Collected data

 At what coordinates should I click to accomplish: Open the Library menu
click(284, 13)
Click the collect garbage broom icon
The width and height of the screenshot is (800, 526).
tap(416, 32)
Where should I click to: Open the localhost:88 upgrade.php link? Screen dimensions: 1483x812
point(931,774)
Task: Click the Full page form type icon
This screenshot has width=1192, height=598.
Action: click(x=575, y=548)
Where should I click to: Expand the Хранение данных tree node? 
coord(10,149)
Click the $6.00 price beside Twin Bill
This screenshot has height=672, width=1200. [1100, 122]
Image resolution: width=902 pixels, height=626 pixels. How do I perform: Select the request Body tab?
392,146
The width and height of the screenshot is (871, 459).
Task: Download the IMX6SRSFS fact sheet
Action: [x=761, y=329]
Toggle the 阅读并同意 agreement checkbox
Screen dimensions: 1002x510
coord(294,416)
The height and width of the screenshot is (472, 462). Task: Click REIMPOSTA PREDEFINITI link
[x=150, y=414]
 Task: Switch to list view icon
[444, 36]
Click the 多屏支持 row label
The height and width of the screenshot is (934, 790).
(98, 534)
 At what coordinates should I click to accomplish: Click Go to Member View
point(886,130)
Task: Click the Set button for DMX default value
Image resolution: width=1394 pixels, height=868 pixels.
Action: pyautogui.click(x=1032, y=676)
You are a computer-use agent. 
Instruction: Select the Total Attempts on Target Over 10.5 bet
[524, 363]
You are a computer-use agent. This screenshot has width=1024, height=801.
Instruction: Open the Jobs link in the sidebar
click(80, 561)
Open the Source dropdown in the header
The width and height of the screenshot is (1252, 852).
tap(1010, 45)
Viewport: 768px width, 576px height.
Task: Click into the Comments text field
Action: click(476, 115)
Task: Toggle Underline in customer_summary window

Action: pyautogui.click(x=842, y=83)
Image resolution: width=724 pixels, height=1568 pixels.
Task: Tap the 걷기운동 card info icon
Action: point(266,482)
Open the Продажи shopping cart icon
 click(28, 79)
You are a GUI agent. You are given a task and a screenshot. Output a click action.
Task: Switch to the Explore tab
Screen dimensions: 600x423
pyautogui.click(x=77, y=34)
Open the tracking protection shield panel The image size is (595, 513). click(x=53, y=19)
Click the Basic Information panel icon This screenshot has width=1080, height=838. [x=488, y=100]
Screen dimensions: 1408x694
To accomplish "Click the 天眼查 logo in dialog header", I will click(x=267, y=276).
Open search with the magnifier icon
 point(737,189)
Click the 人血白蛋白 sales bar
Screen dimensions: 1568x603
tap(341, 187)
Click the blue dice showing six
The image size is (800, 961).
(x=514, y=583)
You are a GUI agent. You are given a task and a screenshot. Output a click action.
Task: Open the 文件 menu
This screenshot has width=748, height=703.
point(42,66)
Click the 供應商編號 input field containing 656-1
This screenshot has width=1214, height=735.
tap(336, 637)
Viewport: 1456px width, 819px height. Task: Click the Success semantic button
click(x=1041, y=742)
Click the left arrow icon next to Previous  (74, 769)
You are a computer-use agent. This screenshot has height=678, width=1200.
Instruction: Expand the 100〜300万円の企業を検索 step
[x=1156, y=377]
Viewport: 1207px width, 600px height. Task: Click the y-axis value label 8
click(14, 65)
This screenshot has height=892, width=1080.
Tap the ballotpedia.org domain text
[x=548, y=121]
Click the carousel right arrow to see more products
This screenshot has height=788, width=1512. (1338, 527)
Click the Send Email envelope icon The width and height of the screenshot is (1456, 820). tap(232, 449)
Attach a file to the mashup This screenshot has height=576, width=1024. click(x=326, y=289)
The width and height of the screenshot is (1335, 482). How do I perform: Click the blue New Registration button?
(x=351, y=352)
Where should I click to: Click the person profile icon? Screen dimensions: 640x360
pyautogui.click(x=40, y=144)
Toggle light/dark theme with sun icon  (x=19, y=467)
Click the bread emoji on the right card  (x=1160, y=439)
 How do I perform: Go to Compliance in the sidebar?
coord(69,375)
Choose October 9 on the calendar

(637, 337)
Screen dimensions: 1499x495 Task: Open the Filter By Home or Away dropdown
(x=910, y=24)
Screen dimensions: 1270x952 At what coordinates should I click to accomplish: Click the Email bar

§ **What is being asked**: You are asked to copy all of the entries above exactly.

§ **Task output**:
 At what coordinates should I click to accomplish: Open the Library menu
click(284, 13)
Click the collect garbage broom icon
The width and height of the screenshot is (800, 526).
tap(416, 32)
Where should I click to: Open the localhost:88 upgrade.php link? Screen dimensions: 1483x812
point(931,774)
Task: Click the Full page form type icon
This screenshot has width=1192, height=598.
Action: click(x=575, y=548)
Where should I click to: Expand the Хранение данных tree node? 
coord(10,149)
Click the $6.00 price beside Twin Bill
This screenshot has height=672, width=1200. [1100, 122]
Image resolution: width=902 pixels, height=626 pixels. How do I perform: Select the request Body tab?
392,146
The width and height of the screenshot is (871, 459).
Task: Download the IMX6SRSFS fact sheet
Action: [x=761, y=329]
Toggle the 阅读并同意 agreement checkbox
Screen dimensions: 1002x510
coord(294,416)
The height and width of the screenshot is (472, 462). Task: Click REIMPOSTA PREDEFINITI link
[x=150, y=414]
 Task: Switch to list view icon
[444, 36]
Click the 多屏支持 row label
The height and width of the screenshot is (934, 790).
(98, 534)
 At what coordinates should I click to accomplish: Click Go to Member View
point(886,130)
Task: Click the Set button for DMX default value
Image resolution: width=1394 pixels, height=868 pixels.
Action: pyautogui.click(x=1032, y=676)
You are a computer-use agent. 
Instruction: Select the Total Attempts on Target Over 10.5 bet
[524, 363]
You are a computer-use agent. This screenshot has width=1024, height=801.
Instruction: Open the Jobs link in the sidebar
click(80, 561)
Open the Source dropdown in the header
The width and height of the screenshot is (1252, 852).
tap(1010, 45)
Viewport: 768px width, 576px height.
Task: Click into the Comments text field
Action: click(476, 115)
Task: Toggle Underline in customer_summary window

Action: pyautogui.click(x=842, y=83)
Image resolution: width=724 pixels, height=1568 pixels.
Task: Tap the 걷기운동 card info icon
Action: point(266,482)
Open the Продажи shopping cart icon
 click(28, 79)
You are a GUI agent. You are given a task and a screenshot. Output a click action.
Task: Switch to the Explore tab
Screen dimensions: 600x423
pyautogui.click(x=77, y=34)
Open the tracking protection shield panel The image size is (595, 513). click(x=53, y=19)
Click the Basic Information panel icon This screenshot has width=1080, height=838. [x=488, y=100]
Screen dimensions: 1408x694
To accomplish "Click the 天眼查 logo in dialog header", I will click(x=267, y=276).
Open search with the magnifier icon
 point(737,189)
Click the 人血白蛋白 sales bar
Screen dimensions: 1568x603
tap(341, 187)
Click the blue dice showing six
The image size is (800, 961).
(x=514, y=583)
You are a GUI agent. You are given a task and a screenshot. Output a click action.
Task: Open the 文件 menu
This screenshot has width=748, height=703.
point(42,66)
Click the 供應商編號 input field containing 656-1
This screenshot has width=1214, height=735.
tap(336, 637)
Viewport: 1456px width, 819px height. Task: Click the Success semantic button
click(x=1041, y=742)
Click the left arrow icon next to Previous  (74, 769)
You are a computer-use agent. This screenshot has height=678, width=1200.
Instruction: Expand the 100〜300万円の企業を検索 step
[x=1156, y=377]
Viewport: 1207px width, 600px height. Task: Click the y-axis value label 8
click(14, 65)
This screenshot has height=892, width=1080.
Tap the ballotpedia.org domain text
[x=548, y=121]
Click the carousel right arrow to see more products
This screenshot has height=788, width=1512. (1338, 527)
Click the Send Email envelope icon The width and height of the screenshot is (1456, 820). tap(232, 449)
Attach a file to the mashup This screenshot has height=576, width=1024. click(x=326, y=289)
The width and height of the screenshot is (1335, 482). How do I perform: Click the blue New Registration button?
(x=351, y=352)
Where should I click to: Click the person profile icon? Screen dimensions: 640x360
pyautogui.click(x=40, y=144)
Toggle light/dark theme with sun icon  (x=19, y=467)
Click the bread emoji on the right card  (x=1160, y=439)
 How do I perform: Go to Compliance in the sidebar?
coord(69,375)
Choose October 9 on the calendar

(637, 337)
Screen dimensions: 1499x495 Task: Open the Filter By Home or Away dropdown
(x=910, y=24)
Screen dimensions: 1270x952 At what coordinates should I click to accomplish: Click the Email bar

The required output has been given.